On a breezy afternoon in early September, I'm waiting for Raury in the lobby of the fancy midtown hotel he's staying in, a space that feels slightly above his status, but is indicative of where his rising star will soon take him. As the multi-talented singer-rapper-producer gets dressed upstairs, across the room, the lobby DJ starts his early evening set with some ambient R&B while men in suits huddle around the bar with their trophy girlfriends sitting quietly by.

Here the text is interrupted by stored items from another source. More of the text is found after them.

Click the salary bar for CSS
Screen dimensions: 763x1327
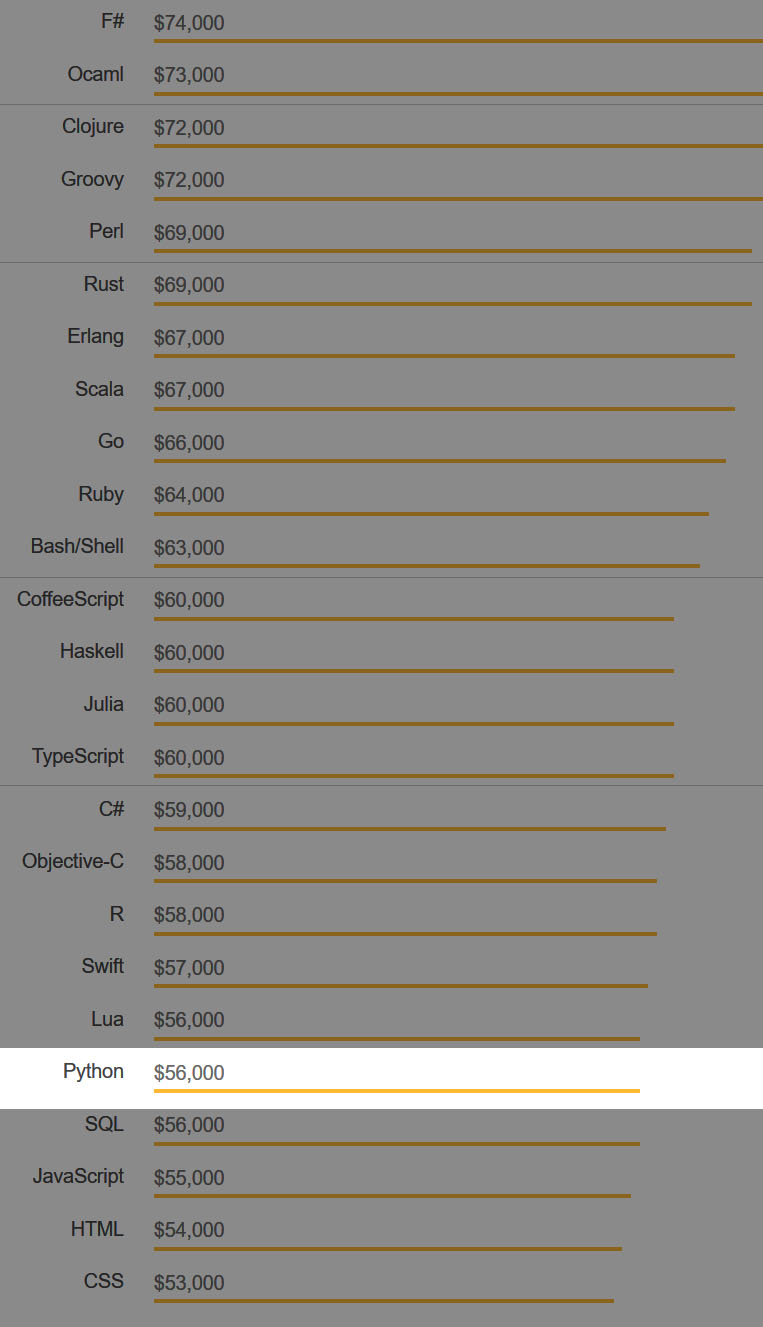click(x=383, y=1300)
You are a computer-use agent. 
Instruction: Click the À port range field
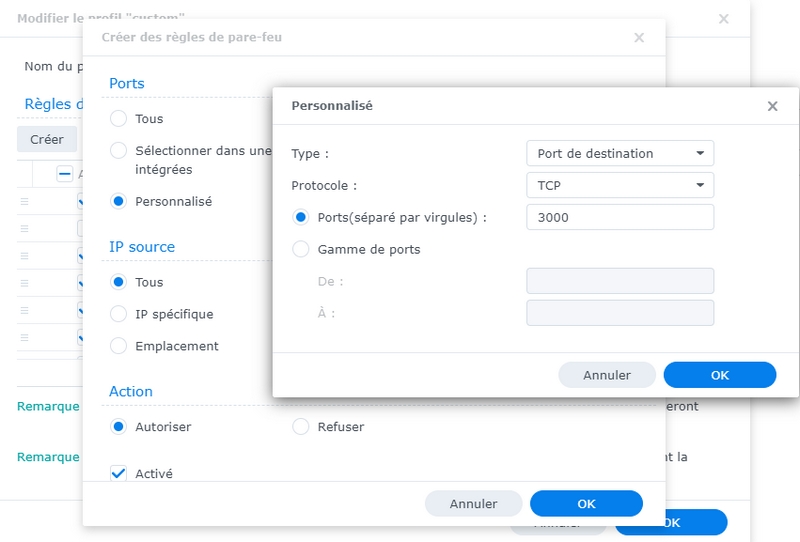tap(620, 313)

These are the last few hours of Raury’s whirlwind week in the city, and he’s readying himself for a packed night that'll include a "dinner obligation" (likely with reps from his new label, Columbia Records) and a DJ set at super-exclusive West Village club Up & Down. Tomorrow, the 18-year-old will briefly return to his hometown of Atlanta before embarking on a Europe trip that'll wrap just in time for his New York debut at Webster Hall, followed by an opening slot at OutKast's #ATLast Festival.
Things have been moving fast for Raury since the release of his anthemic and glorious "God's Whisper," which preceded his Indigo Child debut, an affirming mission statement that arrived just two months after his high school graduation. Three years in the making, Indigo showcases the forward-thinking musician's pop-leaning sensibilities, expert songwriting and laid-back rapping prowess, establishing Raury as a crossover talent with the ability to soundtrack American summers, not just summer festival stages.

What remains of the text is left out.